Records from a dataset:
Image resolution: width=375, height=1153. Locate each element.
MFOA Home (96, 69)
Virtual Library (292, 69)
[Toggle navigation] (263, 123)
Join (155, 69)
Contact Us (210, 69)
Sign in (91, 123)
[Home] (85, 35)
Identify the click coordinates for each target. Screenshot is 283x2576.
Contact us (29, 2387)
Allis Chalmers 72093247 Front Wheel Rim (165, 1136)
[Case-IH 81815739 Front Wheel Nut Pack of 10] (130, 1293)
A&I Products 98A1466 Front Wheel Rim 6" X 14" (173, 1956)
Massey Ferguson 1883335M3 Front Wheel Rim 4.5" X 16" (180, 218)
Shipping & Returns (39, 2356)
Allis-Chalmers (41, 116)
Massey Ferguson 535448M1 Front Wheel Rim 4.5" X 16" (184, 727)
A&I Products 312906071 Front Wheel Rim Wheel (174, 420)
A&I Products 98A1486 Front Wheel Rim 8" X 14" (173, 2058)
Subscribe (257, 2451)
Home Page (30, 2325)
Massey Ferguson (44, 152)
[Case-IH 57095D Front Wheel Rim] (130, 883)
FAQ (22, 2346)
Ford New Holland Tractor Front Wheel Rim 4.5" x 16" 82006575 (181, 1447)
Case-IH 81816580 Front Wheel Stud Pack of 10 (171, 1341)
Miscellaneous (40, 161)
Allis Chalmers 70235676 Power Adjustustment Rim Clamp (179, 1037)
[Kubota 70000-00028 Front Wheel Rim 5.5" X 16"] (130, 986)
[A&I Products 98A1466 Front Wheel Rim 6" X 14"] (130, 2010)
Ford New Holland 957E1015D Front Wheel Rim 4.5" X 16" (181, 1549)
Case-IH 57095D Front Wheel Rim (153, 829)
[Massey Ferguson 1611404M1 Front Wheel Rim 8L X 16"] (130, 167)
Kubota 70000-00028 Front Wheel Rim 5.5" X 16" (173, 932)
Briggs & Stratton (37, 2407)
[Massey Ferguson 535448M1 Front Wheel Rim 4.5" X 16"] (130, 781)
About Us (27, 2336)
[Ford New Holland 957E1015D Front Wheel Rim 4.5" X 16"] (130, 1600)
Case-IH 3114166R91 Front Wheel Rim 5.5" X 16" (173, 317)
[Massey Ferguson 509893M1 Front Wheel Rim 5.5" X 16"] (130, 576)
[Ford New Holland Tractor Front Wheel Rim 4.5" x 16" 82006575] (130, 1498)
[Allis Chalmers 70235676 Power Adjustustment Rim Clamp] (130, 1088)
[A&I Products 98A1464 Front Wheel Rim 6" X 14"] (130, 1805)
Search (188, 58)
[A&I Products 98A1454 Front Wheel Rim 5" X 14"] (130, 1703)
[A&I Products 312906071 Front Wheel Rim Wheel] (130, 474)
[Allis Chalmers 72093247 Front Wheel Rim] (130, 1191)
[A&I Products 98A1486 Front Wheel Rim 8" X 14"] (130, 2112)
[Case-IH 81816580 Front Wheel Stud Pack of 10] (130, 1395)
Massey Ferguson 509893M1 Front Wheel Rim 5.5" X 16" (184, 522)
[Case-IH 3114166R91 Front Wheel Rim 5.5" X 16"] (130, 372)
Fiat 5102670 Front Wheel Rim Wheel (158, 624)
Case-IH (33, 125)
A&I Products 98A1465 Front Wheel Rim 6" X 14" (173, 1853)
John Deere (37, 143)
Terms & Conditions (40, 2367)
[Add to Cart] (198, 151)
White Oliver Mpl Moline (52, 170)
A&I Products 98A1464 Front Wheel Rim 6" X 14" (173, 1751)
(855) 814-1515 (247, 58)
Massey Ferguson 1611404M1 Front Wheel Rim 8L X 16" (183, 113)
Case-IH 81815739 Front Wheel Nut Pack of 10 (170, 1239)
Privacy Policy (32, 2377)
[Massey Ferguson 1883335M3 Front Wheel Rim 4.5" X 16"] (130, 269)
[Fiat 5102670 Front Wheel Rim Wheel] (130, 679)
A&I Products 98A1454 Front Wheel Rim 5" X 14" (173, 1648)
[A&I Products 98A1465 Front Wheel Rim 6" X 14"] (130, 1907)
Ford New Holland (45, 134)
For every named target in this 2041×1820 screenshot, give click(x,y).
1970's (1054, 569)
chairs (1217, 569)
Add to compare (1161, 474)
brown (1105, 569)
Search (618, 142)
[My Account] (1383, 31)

**Directions**:
Above are records; repeat only the lines starting at the line with "[Massey Ferguson 1611404M1" and ending at the line with "Terms & Conditions (40, 2367)", exactly as they appear, both included.

**Response area**:
[Massey Ferguson 1611404M1 Front Wheel Rim 8L X 16"] (130, 167)
Kubota 70000-00028 Front Wheel Rim 5.5" X 16" (173, 932)
Briggs & Stratton (37, 2407)
[Massey Ferguson 535448M1 Front Wheel Rim 4.5" X 16"] (130, 781)
About Us (27, 2336)
[Ford New Holland 957E1015D Front Wheel Rim 4.5" X 16"] (130, 1600)
Case-IH 3114166R91 Front Wheel Rim 5.5" X 16" (173, 317)
[Massey Ferguson 509893M1 Front Wheel Rim 5.5" X 16"] (130, 576)
[Ford New Holland Tractor Front Wheel Rim 4.5" x 16" 82006575] (130, 1498)
[Allis Chalmers 70235676 Power Adjustustment Rim Clamp] (130, 1088)
[A&I Products 98A1464 Front Wheel Rim 6" X 14"] (130, 1805)
Search (188, 58)
[A&I Products 98A1454 Front Wheel Rim 5" X 14"] (130, 1703)
[A&I Products 312906071 Front Wheel Rim Wheel] (130, 474)
[Allis Chalmers 72093247 Front Wheel Rim] (130, 1191)
[A&I Products 98A1486 Front Wheel Rim 8" X 14"] (130, 2112)
[Case-IH 81816580 Front Wheel Stud Pack of 10] (130, 1395)
Massey Ferguson 509893M1 Front Wheel Rim 5.5" X 16" (184, 522)
[Case-IH 3114166R91 Front Wheel Rim 5.5" X 16"] (130, 372)
Fiat 5102670 Front Wheel Rim Wheel (158, 624)
Case-IH (33, 125)
A&I Products 98A1465 Front Wheel Rim 6" X 14" (173, 1853)
John Deere (37, 143)
Terms & Conditions (40, 2367)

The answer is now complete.